Y allí estábamos, en ese lugar, mirando las montañas nevadas que dejaban asomar sus cimas nevadas en la lejanía, con su porte majestuoso y desafiante entre las nubes que las rodeaban.

Abajo la ría, donde se encontraban las aguas del mar, en esa subida diaria y las del río que sorteando la marisma bajaban a encontrarse a nuestros pies y fundirse en un beso transparente, para luego, tras endulzar esa sal hacer que la comunión de las dos aguas, la del mar y la del río recorrieran juntas el camino de la ría y se deslizaran con la bajamar hasta perderse en la inmensidad de los océanos.
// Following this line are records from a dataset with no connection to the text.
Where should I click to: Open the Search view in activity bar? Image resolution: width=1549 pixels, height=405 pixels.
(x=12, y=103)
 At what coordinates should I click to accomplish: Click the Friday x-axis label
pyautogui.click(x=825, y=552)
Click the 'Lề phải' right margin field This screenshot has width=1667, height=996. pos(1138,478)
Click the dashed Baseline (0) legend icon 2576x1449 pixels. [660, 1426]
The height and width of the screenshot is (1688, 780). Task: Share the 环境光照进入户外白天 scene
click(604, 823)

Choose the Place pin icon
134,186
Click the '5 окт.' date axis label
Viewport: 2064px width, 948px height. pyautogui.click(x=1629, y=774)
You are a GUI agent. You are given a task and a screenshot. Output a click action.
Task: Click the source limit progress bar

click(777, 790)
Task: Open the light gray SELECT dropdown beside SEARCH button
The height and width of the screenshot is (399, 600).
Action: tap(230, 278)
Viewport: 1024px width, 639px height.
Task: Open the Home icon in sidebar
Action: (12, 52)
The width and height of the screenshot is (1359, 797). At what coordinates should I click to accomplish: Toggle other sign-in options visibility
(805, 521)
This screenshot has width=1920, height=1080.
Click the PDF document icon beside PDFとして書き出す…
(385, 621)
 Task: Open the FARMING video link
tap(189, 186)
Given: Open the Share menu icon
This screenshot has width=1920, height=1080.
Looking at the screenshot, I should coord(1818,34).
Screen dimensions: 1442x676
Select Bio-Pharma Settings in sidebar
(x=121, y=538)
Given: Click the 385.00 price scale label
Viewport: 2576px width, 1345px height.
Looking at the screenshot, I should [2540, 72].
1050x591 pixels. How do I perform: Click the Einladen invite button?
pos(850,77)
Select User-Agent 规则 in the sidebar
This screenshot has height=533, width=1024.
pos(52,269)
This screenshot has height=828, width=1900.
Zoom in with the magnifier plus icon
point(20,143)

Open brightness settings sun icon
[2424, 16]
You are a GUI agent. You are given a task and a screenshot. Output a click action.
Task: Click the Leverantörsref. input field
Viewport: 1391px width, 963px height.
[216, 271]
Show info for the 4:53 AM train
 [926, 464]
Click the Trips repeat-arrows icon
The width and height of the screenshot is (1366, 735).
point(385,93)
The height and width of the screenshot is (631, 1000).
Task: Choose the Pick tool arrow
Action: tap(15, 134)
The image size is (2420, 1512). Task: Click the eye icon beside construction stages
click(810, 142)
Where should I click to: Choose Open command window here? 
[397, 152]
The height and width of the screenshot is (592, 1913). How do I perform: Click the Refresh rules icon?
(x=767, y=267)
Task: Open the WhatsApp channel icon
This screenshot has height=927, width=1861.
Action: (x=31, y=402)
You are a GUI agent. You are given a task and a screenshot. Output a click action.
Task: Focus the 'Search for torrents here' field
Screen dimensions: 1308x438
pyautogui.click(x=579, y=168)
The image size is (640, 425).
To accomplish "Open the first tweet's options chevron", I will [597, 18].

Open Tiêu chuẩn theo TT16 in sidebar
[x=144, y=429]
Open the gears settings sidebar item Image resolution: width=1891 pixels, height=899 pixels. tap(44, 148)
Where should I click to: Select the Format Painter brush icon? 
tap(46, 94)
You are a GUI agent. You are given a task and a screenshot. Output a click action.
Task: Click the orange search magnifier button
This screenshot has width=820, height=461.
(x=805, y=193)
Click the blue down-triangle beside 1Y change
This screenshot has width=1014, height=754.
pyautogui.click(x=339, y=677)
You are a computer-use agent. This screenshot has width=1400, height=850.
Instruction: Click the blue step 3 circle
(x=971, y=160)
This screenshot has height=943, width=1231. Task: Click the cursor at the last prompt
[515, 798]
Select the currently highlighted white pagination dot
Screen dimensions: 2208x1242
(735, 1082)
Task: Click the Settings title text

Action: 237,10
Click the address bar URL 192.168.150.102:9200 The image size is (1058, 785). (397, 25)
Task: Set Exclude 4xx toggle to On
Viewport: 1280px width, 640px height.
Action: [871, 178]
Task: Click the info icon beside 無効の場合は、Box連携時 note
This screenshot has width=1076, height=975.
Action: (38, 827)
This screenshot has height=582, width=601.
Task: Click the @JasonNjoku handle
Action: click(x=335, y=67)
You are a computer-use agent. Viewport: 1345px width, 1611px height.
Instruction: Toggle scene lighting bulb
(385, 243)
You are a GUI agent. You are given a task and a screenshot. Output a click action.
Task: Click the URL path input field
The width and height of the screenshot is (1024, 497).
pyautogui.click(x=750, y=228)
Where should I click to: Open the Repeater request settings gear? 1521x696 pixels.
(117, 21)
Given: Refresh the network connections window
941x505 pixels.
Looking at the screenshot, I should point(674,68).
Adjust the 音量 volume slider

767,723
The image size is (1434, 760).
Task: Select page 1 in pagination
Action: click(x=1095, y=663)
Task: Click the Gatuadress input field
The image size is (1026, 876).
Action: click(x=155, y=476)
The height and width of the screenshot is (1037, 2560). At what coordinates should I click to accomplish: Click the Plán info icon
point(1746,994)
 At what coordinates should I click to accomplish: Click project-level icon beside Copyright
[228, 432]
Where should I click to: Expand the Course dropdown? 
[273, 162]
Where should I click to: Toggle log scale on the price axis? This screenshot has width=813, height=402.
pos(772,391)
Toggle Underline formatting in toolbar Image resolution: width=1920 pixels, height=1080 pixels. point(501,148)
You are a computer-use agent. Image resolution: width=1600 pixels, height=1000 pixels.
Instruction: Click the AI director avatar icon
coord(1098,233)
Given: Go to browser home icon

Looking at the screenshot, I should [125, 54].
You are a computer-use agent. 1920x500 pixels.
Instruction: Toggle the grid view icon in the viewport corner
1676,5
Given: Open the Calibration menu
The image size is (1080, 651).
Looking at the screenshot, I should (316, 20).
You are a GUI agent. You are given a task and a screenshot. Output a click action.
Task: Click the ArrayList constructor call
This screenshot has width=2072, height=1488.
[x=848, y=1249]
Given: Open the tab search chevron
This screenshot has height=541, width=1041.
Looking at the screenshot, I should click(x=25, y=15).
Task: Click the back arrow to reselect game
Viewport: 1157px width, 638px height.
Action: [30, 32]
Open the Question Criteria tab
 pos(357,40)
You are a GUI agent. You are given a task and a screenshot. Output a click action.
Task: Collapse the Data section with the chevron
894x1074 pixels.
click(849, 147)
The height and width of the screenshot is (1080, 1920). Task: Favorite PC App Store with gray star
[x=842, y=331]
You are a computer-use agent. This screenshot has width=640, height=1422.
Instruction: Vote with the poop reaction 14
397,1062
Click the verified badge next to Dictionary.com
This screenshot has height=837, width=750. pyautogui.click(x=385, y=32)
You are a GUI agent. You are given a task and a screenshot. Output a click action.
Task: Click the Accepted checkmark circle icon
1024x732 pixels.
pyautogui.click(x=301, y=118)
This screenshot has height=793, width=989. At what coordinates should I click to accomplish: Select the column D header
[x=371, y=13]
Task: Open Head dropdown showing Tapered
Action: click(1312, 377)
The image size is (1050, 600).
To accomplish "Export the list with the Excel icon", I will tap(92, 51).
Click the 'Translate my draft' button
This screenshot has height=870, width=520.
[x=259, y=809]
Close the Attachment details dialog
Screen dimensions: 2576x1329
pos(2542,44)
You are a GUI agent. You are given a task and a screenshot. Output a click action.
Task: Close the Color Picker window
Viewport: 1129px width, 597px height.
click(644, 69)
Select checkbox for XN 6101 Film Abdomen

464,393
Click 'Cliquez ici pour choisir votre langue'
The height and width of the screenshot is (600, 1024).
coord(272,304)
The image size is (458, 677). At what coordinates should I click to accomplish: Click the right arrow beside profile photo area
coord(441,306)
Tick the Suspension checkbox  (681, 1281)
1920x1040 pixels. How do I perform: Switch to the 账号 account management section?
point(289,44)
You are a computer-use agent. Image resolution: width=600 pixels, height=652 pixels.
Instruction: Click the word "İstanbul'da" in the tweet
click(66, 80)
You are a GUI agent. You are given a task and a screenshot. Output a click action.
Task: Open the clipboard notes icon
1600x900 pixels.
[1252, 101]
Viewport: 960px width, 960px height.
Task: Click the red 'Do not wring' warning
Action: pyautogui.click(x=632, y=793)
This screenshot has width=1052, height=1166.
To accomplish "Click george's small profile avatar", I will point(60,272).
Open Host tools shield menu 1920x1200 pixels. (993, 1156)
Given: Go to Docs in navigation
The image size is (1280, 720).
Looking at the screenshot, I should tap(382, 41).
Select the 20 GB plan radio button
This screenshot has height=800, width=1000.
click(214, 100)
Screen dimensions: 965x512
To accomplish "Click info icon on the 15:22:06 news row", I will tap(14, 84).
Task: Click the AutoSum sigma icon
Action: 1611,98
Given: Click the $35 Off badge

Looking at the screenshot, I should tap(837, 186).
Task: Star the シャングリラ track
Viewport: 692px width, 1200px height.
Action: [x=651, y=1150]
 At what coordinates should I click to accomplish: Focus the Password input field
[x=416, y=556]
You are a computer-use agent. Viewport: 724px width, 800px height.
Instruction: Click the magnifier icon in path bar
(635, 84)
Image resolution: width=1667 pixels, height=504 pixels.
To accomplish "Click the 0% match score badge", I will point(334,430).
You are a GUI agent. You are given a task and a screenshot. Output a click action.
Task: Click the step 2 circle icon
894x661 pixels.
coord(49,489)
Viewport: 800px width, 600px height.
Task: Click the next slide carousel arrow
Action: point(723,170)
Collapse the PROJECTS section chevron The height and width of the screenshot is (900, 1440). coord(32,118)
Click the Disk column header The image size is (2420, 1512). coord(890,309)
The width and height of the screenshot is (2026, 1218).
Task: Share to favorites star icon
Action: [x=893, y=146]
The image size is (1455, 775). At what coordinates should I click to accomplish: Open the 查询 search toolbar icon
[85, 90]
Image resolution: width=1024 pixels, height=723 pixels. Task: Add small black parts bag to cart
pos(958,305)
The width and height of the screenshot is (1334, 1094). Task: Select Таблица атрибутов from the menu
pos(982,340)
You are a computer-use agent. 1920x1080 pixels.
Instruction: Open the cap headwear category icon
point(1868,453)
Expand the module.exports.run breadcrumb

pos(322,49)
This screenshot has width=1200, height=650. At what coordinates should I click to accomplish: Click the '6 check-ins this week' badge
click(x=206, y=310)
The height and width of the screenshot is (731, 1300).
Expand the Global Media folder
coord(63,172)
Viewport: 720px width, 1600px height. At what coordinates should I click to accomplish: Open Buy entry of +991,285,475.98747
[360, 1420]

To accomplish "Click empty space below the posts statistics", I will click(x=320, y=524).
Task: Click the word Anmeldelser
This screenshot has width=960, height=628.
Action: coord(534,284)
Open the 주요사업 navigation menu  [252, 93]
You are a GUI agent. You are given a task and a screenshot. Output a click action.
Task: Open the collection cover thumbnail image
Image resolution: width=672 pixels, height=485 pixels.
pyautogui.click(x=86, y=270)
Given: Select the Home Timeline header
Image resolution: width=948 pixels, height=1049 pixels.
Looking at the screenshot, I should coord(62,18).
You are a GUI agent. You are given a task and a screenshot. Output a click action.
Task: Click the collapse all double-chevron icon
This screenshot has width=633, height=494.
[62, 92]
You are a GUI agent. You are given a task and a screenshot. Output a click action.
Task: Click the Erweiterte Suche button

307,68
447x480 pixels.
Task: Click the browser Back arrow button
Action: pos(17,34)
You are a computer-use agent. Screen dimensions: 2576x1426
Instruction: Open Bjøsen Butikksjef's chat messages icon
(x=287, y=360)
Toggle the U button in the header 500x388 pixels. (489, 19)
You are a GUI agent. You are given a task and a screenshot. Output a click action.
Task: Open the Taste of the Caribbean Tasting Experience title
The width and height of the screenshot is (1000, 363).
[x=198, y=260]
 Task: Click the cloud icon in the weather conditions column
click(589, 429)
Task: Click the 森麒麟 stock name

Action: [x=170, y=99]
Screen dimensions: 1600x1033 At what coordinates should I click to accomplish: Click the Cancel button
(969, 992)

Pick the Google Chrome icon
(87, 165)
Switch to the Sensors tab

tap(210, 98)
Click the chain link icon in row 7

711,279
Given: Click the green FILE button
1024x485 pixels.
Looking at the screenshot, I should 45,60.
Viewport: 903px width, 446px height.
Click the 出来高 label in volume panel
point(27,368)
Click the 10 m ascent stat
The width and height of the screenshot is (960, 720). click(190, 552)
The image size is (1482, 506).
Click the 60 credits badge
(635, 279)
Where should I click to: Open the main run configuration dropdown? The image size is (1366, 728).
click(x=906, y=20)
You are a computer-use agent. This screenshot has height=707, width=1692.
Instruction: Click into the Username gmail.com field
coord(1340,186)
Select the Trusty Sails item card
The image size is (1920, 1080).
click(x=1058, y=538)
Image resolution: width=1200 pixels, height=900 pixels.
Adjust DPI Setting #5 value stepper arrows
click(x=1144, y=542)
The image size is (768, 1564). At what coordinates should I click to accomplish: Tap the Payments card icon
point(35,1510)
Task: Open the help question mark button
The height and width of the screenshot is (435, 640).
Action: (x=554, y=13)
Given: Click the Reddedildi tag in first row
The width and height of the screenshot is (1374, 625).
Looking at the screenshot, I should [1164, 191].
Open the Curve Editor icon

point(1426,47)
Unas voces recias cantaron esas canciones inconfundibles; voces graves de marinos y personas de mi pueblo que guardan en el alma el sabor de esta tierra, de esta Villa y sus costumbres. Unas voces entrenadas, unas veces, en la taberna mientras llevan a su boca el vaso de vino para seguir con la siguiente canción, mientras que en otras ocasiones esas voces fueron enseñadas con mano cariñosa por otra persona, ya desaparecida, mientras moldeaba esos tonos y hacía que el acorde de los mismos no desentonara y rompiera el embrujo y el hechizo de las gentes marineras.

Luego la lluvia empezó a caer y allí seguimos. Al fondo las montañas se fueron tapando por unas nubes grises que llegaban hasta nosotros y descargaban con fuerza las gotas de lluvia y hacían que los paraguas se abrieran buscando tapar, en lo posible, a las personas que seguíamos aquel acto.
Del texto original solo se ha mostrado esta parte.